### RECORDS PROVIDED
# # #

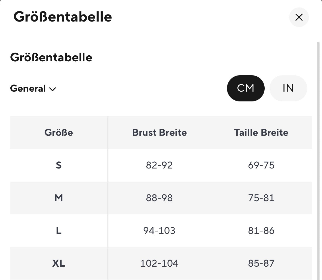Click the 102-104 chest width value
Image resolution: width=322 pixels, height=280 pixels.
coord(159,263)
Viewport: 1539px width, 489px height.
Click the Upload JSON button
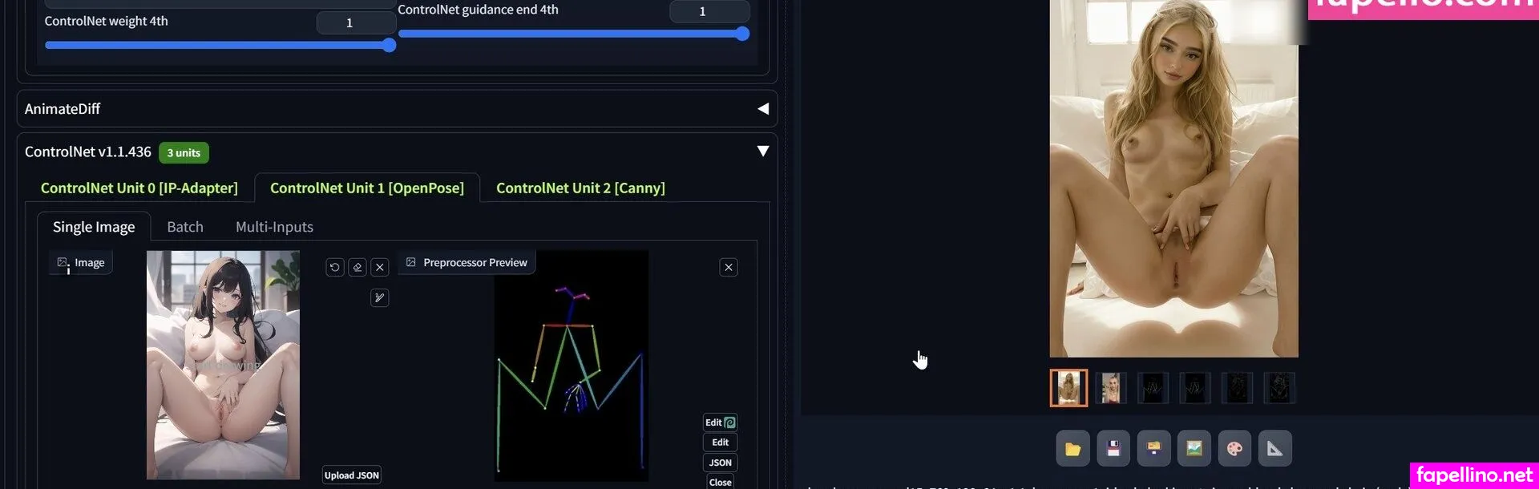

# # #

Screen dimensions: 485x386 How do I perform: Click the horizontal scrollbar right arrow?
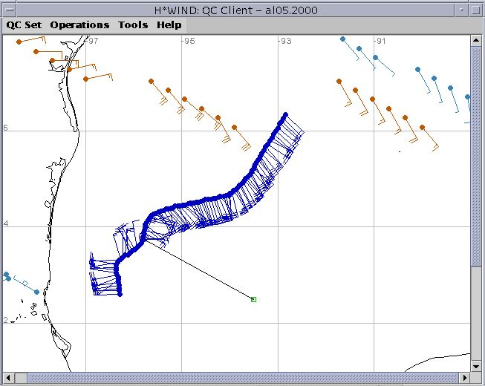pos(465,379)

# # #

### TO DO
Reproduce, exactly as they stand in the data above, the lines from the one that holds "Viewport: 1539px width, 489px height." to the one that holds "Click the Upload JSON button", inclusive.

### EXERCISE RESPONSE
Viewport: 1539px width, 489px height.
Click the Upload JSON button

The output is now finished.